* [Records to process]
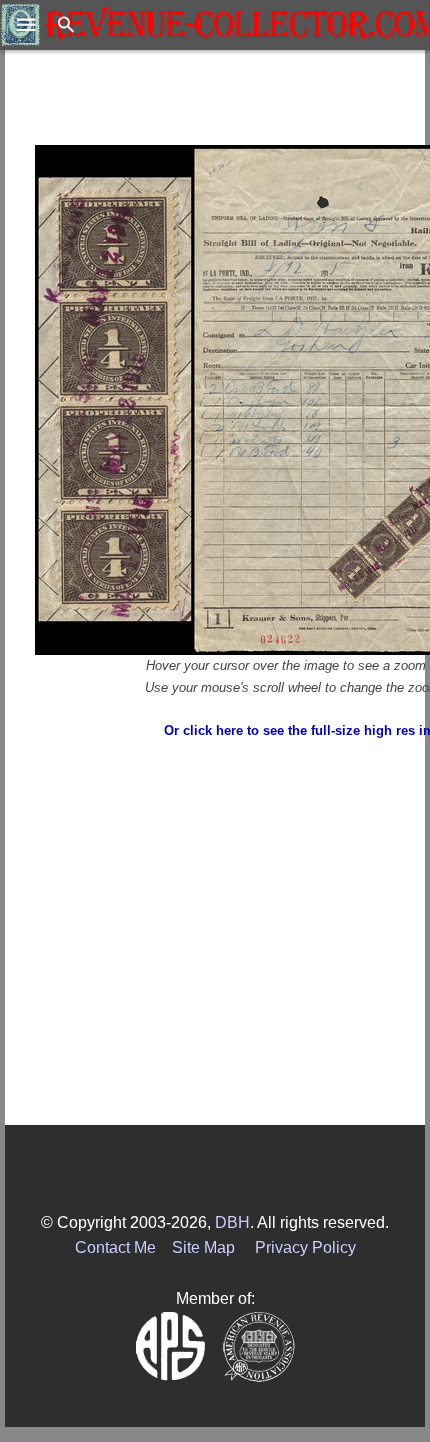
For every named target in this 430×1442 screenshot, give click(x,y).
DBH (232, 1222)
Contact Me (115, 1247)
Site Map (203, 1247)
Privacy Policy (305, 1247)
--
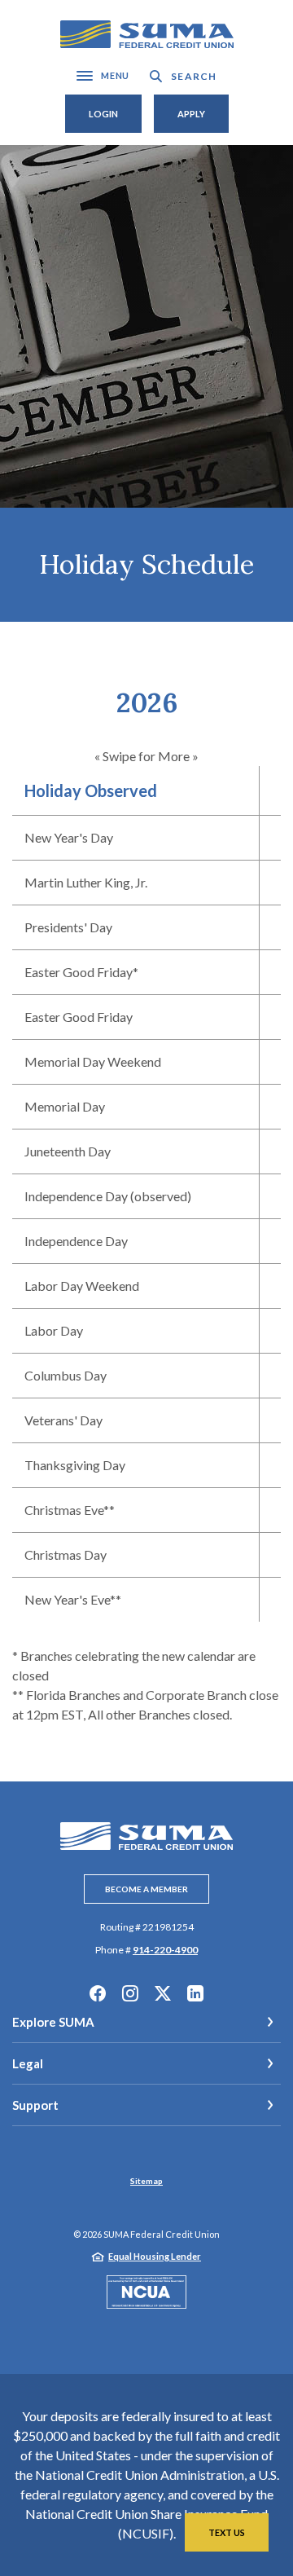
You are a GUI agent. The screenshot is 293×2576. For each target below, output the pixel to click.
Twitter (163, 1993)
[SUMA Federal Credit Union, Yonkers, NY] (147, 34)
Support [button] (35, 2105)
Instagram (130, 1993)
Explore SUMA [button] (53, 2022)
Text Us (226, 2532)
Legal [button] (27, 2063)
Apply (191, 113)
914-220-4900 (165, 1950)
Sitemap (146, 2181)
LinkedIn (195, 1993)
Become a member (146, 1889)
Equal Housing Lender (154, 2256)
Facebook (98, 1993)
==
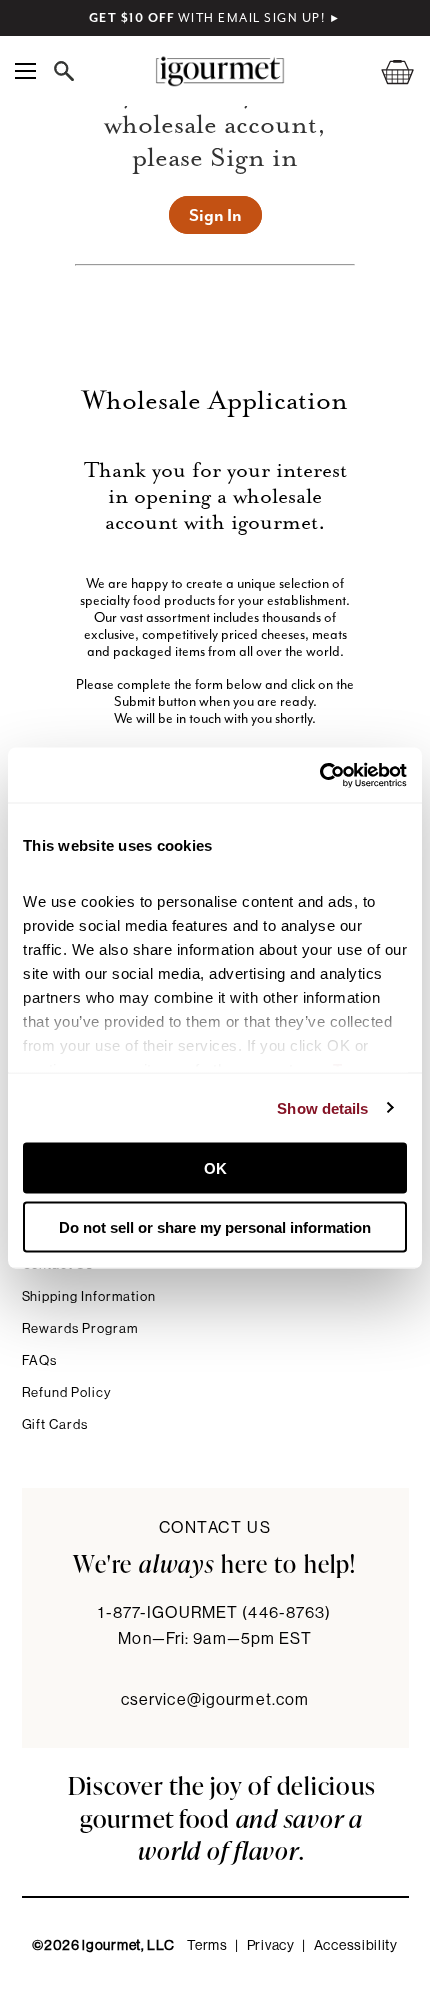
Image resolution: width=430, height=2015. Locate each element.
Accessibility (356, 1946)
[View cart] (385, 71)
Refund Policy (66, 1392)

* [Exercise] All lines above containing the string "SUMA": copy each one.

* [Answer to this task]
[SUMA Federal Credit Union, Yonkers, NY] (147, 34)
Explore SUMA [button] (53, 2022)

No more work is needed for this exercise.